The Press Centre of the Security Service [SBU] reports of a meeting between the Acting Head of the SBU Valentyn Nalyvaichenko and a delegation from Poland’s Institute of National Remembrance.

Nr Nalyvaichenko stressed the success of cooperation between Ukraine and Poland in this area. He mentioned that seven volumes had already been published of a joint series entitled “Poland and Ukraine in the 1930s and 1940s: Previously unknown documents from Security Service archives”. The latest volume was the book “Holodomor in Ukraine 1932-1933” which was presented during the commemoration events to honour the victims of Holodomor, first in Ukraine, then in Poland.  An English-language version of the book is soon to appear.

At present, in cooperation with the Polish Ministry of Internal Affairs and Administration’s Archives, and the Institute of National Remembrance, the SBU is preparing the next book in the series: “The Great Terror in Ukraine: the Polish operation of 1937-1938”.

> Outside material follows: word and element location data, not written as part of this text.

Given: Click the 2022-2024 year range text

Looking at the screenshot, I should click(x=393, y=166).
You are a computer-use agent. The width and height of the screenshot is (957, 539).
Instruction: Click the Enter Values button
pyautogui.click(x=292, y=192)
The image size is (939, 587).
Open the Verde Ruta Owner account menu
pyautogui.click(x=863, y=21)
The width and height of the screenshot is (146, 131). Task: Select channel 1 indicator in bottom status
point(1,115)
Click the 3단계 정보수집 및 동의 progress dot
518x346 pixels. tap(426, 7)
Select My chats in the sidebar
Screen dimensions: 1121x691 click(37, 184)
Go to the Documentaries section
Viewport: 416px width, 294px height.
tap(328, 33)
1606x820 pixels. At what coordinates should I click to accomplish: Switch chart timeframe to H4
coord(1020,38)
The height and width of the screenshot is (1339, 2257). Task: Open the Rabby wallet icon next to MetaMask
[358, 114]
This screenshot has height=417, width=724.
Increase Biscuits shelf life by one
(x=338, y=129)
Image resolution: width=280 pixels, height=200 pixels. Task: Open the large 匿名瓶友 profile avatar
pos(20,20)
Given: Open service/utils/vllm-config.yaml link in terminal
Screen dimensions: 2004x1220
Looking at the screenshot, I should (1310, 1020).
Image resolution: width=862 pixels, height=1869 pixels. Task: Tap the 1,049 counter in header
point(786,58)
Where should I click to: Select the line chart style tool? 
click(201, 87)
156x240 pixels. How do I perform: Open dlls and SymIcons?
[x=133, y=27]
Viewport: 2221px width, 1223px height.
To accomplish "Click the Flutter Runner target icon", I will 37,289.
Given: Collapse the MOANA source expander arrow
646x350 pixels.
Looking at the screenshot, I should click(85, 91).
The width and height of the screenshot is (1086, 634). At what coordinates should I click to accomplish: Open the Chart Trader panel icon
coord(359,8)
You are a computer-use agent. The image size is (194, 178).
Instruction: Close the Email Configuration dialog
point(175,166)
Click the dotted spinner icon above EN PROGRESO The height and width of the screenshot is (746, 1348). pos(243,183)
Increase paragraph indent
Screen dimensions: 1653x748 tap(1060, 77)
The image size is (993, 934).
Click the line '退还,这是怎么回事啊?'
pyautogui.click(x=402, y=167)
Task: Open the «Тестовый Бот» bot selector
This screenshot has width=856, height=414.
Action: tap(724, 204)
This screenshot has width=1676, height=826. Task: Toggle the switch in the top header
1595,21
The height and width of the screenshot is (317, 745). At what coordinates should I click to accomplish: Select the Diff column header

During the meeting, the Polish Delegation were given electronic copies of documents relating to repressive measures against Poles in the 1930s and 40s,, including correspondence within the Ukrainian NKVD regarding repressions in 1935-1936 in the case of the “Polish Military Organization”, as well as other cases regarding “Polish counterrevolutionary activity and spies”.

A large collection of documents refers to the NKVD operation in resettling over 15 thousand Polish and German families (around 70 thousand people) from the Vinnytsa and Kyiv regions to Kazakstan in 1936.

There are also documents about the detention and tragic fate of Polish prisoners of war held in NKVD camps on Ukrainian territory in 1940.

It was agreed that in the near future the SBU and Institute of National Remembrance would sign an Agreement on joint study of archival documents regarding Holodomor and other forced famines, as well as the political repressions of the totalitarian communist regime form 1917 to 1991.